DNA'yı onaran bir gen National Geographic'in Nature dergisinde yer alan haberine göre, Grönland balinasının vücudu hasarlı hücreleri yok ediyor ancak aynı zamanda tehlikeli hale gelmelerini de engelliyor.
Araştırmacılar, bu türün, temel işlevi hücresel DNA'yı sürekli onarmak olan CIRBP adlı bir genin 100'den fazla kopyasına sahip olduğunu keşfettiler. Bu sistem, kansere yol açabilecek mutasyonları beklemek yerine, önleyici bir şekilde hareket ederek hataları birikmeden önce düzeltiyor.
Sineklerle yapılan deney 
Genetiği değiştirilmiş sinekler radyasyona karşı daha fazla direnç gösterdi. Fotoğraf: iStock
Bu genin balinanın vücudu dışında işlev görüp görmediğini test etmek için bilim ekibi, genin biyolojide yaygın olarak kullanılan bir organizmaya, meyve sineğine (Drosophila melanogaster) enjekte edilmesini sağladı. Sonuçlar şaşırtıcıydı.

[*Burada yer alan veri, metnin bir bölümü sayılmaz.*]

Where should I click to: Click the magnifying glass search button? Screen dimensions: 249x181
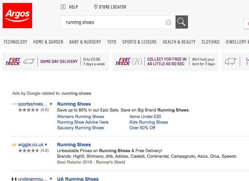(x=181, y=22)
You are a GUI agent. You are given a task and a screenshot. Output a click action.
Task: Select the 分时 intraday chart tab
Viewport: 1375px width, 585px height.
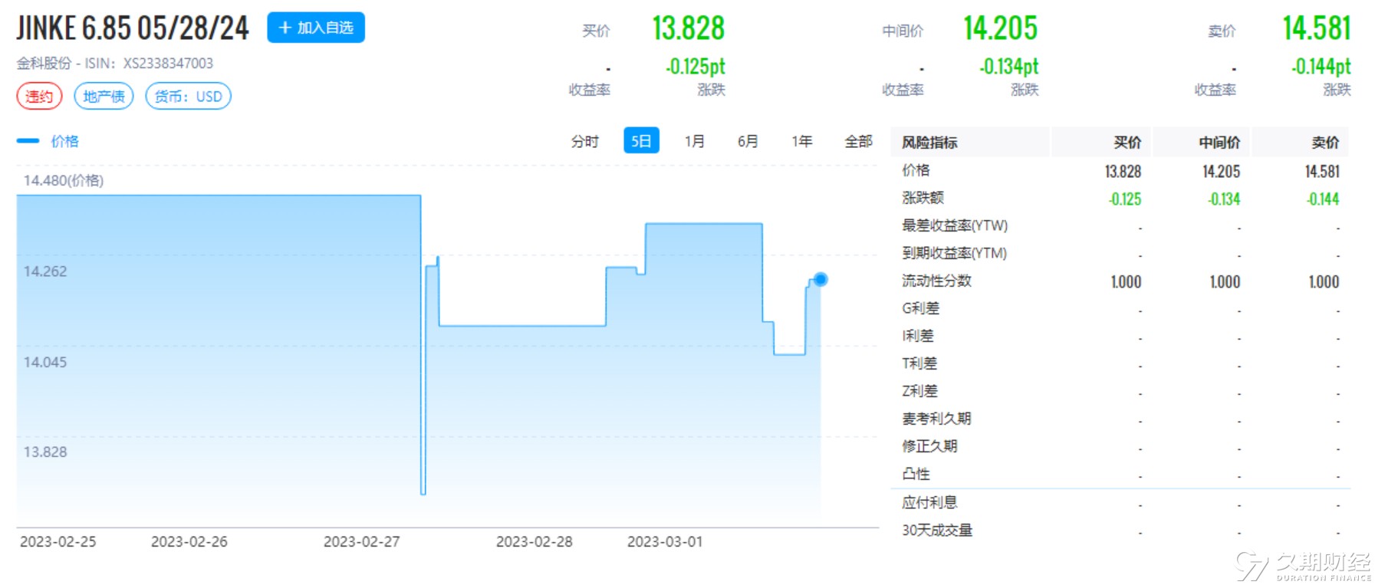584,141
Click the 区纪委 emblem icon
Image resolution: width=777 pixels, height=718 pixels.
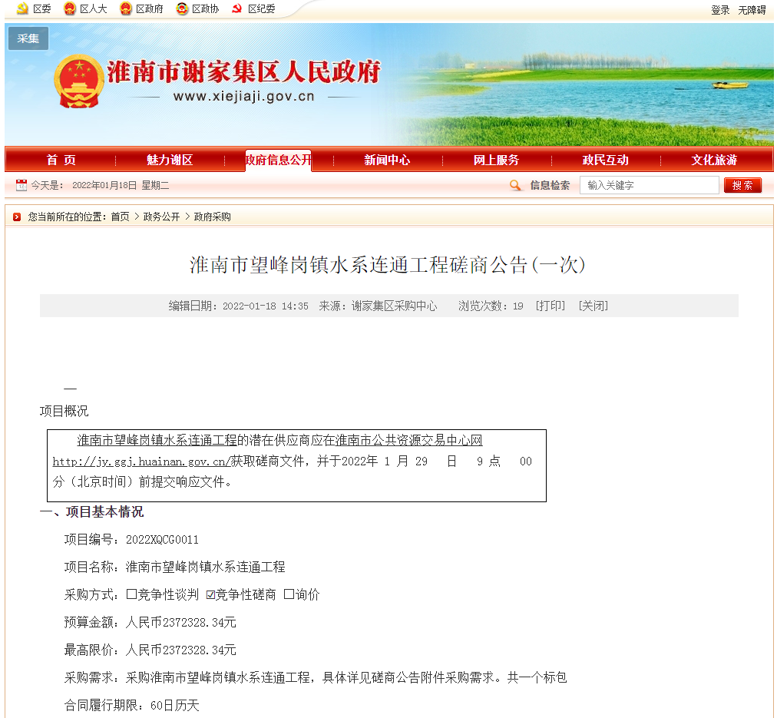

Genetiği değiştirilmiş sinekler radyasyona karşı daha dirençliydi ve normal sineklerden daha uzun yaşadılar. Dahası, insan hücre kültürleri üzerinde test edildiğinde, balina genini ifade eden hücrelerin DNA'sının daha kararlı ve hasara daha az eğilimli olduğu kanıtlandı.
Bu keşifler sayesinde, gelecekte kanser hücrelerini ortaya çıktıktan sonra yok etmek yerine, DNA onarımını güçlendirmeye dayalı bir tedavi stratejisi geliştirilebilir. Yani, mutasyonlar kanseri tetiklemeden önce, kanserin genetik kökenini önlemek mümkün olabilir.
Soğukla aktive olan bir gen 
banyo Fotoğraf: iStock
Bulgular umut verici olsa da, bilim insanları bu genin doğrudan insanlara uygulanabileceğini söylemek için henüz çok erken olduğunu belirtiyor. Ancak ekip, insanlarda CIRBP aktivitesini etkinleştirmenin veya artırmanın yollarını araştırmayı şimdiden düşünüyor.
Soğuk duş veya düşük sıcaklıklara maruz kalma gibi bazı günlük uygulamalar, genin soğuk tarafından aktive edilmesi nedeniyle bu mekanizmayı uyarabilir. Araştırmacı, "Genom devamlılığını iyileştirmenin farklı yolları var," diye açıkladı. "Bir sonraki adım, aynı yolu insanlarda düzenleyip düzenleyemeyeceğimizi görmek."
Gelecek için bir keşif
CIRBP, yaşlanma karşıtı ve kanser önleme tedavilerinde önemli ilerlemeler sağlayacaktır. Fotoğraf: iStock
Çalışma, kanser ve yaşlanmayla mücadelede yeni bir araştırma alanı açıyor. Yalnızca kötü huylu hücreleri yok etmeye odaklanmak yerine, gezegendeki en uzun yaşayan türlerden DNA'nın daha uzun süre optimum durumda nasıl korunacağını öğrenmeyi öneriyor.
Sonuçlar doğrulanırsa, Grönland balinasının CIRBP geni, insan ömrünü uzatan ve yaşa bağlı hastalık riskini azaltan tedavilerin temeli olabilir.